I want know how to create a new column on the full DataFrame but whose values are based on only a subset of the DataFrame (ie some function applied based on a condition).

In this example, I want to create a column that associates each ID with the sum of only positive values in the Value column by ID.
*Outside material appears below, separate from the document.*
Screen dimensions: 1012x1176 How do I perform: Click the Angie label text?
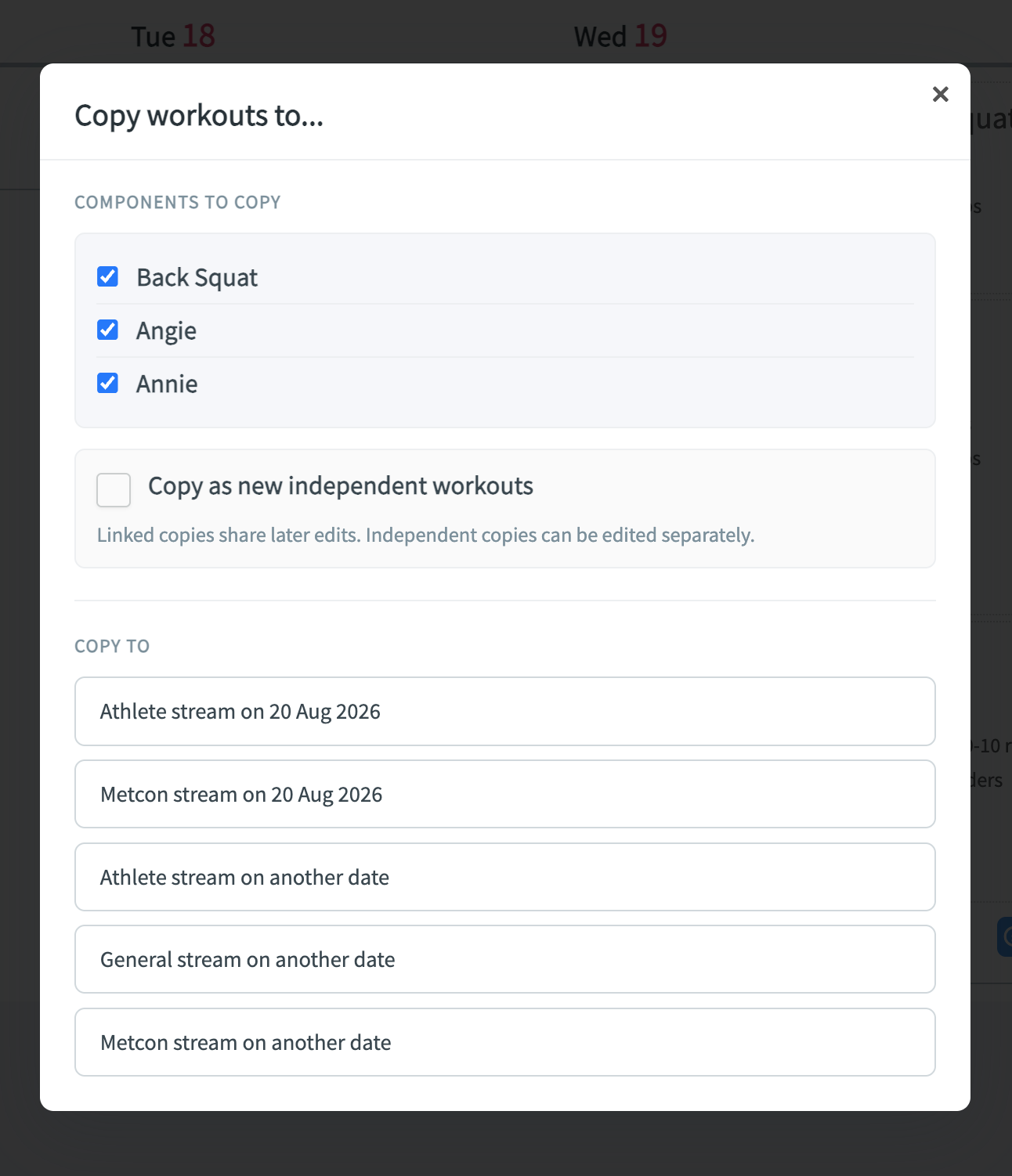(x=166, y=331)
Using this is the dataset:

+-----+-----+
|  ID |Value|
+-----+-----+
|  1  |  -4 |
+-----+-----+
|  2  |  5  |
+-----+-----+
|  2  | -23 |
+-----+-----+
|  1  |  5  |
+-----+-----+
|  2  | 19  |
+-----+-----+
|  1  | 12  |
+-----+-----+

I'm looking to get the following result:

+-----+-----+-------------+
|  ID |Value| sum_pos_val |
+-----+-----+-------------+
|  1  |  -4 |     17      |
+-----+-----+-------------+
|  2  |  5  |     24      |
+-----+-----+-------------+
|  2  | -23 |     24      |
+-----+-----+-------------+
|  1  |  5  |     17      |
+-----+-----+-------------+
|  2  | 19  |     24      |
+-----+-----+-------------+
|  1  | 12  |     17      |
+-----+-----+-------------+

The following code will sum the Value column by ID but how can I filter out only positive values to sum over?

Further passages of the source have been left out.